- Theatrical release poster
- Punjabi: چن وے
- Directed by: Noor Jehan; Shaukat Hussain Rizvi (supervisor);
- Written by: Imtiaz Ali Taj; Ehsan (dialogues);
- Produced by: Shaukat Hussain Rizvi
- Starring: Noor Jehan; Ghulam Mohammad; Santosh Kumar; Jahangir Khan;
- Music by: Feroz Nizami
- Production company: Shahnoor Studios
- Release date: 24 March 1951;
- Country: Pakistan
- Language: Punjabi

= Chan Wey =

1951 film

Chanway or Chan Wey is a 1951 Pakistani Punjabi-language film directed Noor Jehan (in her directorial debut) with the supervision of Shaukat Hussain Rizvi.

It was written by Syed Imtiaz Ali Taj. Feroz Nizami provided the music for the film's soundtrack.

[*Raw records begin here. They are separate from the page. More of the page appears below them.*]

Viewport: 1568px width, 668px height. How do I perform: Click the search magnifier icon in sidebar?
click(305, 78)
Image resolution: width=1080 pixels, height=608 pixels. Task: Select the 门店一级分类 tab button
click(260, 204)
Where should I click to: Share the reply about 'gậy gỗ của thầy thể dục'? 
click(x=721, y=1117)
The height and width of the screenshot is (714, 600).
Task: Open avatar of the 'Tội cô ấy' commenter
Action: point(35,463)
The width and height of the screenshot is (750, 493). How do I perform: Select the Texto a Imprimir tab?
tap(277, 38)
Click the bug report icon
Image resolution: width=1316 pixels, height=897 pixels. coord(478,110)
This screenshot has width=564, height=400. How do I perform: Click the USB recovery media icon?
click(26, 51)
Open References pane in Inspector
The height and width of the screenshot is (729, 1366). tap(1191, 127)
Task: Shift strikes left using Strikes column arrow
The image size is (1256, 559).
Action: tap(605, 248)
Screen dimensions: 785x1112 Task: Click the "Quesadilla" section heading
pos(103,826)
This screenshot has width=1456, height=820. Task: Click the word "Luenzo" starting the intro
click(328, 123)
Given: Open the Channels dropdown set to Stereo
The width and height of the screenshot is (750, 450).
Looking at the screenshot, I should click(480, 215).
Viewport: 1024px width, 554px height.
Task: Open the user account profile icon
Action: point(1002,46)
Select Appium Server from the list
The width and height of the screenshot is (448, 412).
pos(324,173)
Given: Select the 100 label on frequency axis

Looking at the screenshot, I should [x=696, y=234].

It premiered in Lahore's Regent Cinema on 24 March 1951.

The film was the first Pakistani film directed by a woman. "Mundeya Sialkotiya" was a popular track from the film's soundtrack.

== Cast ==
The cast of the film includes:
- Noor Jehan as Seema
- Santosh Kumar as Feroze
- Ghulam Mohammad as Fazal
- Jahangir Khan as Aslam
- Saleem Raza as Chiragh
- Nafees Begum as Khairaan
- Himalyawala as Doctor
- Yasmin as Shaddo

== Production ==
After migrating from India, Shaukat Hussain Rizvi established his Shahnoor Studios and decided to produce a film. He was advised to produce film in Punjabi because at that time Punjabi films such as Pheray (1949) and Laraay (1950) were commercially successful rather than Urdu films. So, he directed and produced Chan Wey and his spouse Noor Jehan was credited as the director because he himself did not know Punjabi. Thus, it became the first Pakistani film by a female director.

The film also marked Noor Jehan's return to the screen since her last film Jugnu (1947), also directed by Rizvi and had music composed by Nizami.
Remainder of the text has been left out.